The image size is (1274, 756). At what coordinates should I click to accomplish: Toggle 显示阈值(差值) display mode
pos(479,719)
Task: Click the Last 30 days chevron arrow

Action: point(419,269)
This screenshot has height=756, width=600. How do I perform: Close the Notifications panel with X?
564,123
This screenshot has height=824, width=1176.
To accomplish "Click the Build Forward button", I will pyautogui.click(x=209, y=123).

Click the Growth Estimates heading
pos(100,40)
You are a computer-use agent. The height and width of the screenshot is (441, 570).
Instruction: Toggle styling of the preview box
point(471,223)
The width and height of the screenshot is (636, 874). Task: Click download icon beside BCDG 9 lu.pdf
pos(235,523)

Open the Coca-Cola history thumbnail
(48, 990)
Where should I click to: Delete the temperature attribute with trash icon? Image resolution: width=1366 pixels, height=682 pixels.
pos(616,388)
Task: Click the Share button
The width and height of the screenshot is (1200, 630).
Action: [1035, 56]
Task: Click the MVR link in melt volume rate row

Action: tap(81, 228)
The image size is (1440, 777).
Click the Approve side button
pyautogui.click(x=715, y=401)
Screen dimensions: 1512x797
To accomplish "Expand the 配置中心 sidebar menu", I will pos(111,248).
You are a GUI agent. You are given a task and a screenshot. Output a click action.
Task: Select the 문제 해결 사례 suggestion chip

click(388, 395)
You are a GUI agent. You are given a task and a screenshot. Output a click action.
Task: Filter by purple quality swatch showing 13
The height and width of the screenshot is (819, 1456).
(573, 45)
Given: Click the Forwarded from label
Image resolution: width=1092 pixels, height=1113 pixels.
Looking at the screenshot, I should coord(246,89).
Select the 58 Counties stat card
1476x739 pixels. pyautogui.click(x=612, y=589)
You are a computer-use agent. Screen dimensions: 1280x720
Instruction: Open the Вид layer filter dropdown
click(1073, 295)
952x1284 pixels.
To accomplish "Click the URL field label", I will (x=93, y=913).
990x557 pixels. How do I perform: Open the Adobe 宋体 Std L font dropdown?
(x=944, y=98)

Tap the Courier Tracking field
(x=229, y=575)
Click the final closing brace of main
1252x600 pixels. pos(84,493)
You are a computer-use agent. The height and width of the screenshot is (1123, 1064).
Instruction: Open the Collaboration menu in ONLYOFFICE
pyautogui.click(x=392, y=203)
- - -
**WHAT THE TASK REQUIRES:**
Print the whole listing exactly as it is.

**RESULT OF THE EXERCISE:**
The image size is (1274, 756). At what coordinates should I click to accomplish: Toggle 显示阈值(差值) display mode
pos(479,719)
Task: Click the Last 30 days chevron arrow

Action: point(419,269)
This screenshot has height=756, width=600. How do I perform: Close the Notifications panel with X?
564,123
This screenshot has height=824, width=1176.
To accomplish "Click the Build Forward button", I will pyautogui.click(x=209, y=123).

Click the Growth Estimates heading
pos(100,40)
You are a computer-use agent. The height and width of the screenshot is (441, 570).
Instruction: Toggle styling of the preview box
point(471,223)
The width and height of the screenshot is (636, 874). Task: Click download icon beside BCDG 9 lu.pdf
pos(235,523)

Open the Coca-Cola history thumbnail
(48, 990)
Where should I click to: Delete the temperature attribute with trash icon? Image resolution: width=1366 pixels, height=682 pixels.
pos(616,388)
Task: Click the Share button
The width and height of the screenshot is (1200, 630).
Action: [1035, 56]
Task: Click the MVR link in melt volume rate row

Action: tap(81, 228)
The image size is (1440, 777).
Click the Approve side button
pyautogui.click(x=715, y=401)
Screen dimensions: 1512x797
To accomplish "Expand the 配置中心 sidebar menu", I will pos(111,248).
You are a GUI agent. You are given a task and a screenshot. Output a click action.
Task: Select the 문제 해결 사례 suggestion chip

click(388, 395)
You are a GUI agent. You are given a task and a screenshot. Output a click action.
Task: Filter by purple quality swatch showing 13
The height and width of the screenshot is (819, 1456).
(573, 45)
Given: Click the Forwarded from label
Image resolution: width=1092 pixels, height=1113 pixels.
Looking at the screenshot, I should coord(246,89).
Select the 58 Counties stat card
1476x739 pixels. pyautogui.click(x=612, y=589)
You are a computer-use agent. Screen dimensions: 1280x720
Instruction: Open the Вид layer filter dropdown
click(1073, 295)
952x1284 pixels.
To accomplish "Click the URL field label", I will (x=93, y=913).
990x557 pixels. How do I perform: Open the Adobe 宋体 Std L font dropdown?
(x=944, y=98)

Tap the Courier Tracking field
(x=229, y=575)
Click the final closing brace of main
1252x600 pixels. pos(84,493)
You are a computer-use agent. The height and width of the screenshot is (1123, 1064).
Instruction: Open the Collaboration menu in ONLYOFFICE
pyautogui.click(x=392, y=203)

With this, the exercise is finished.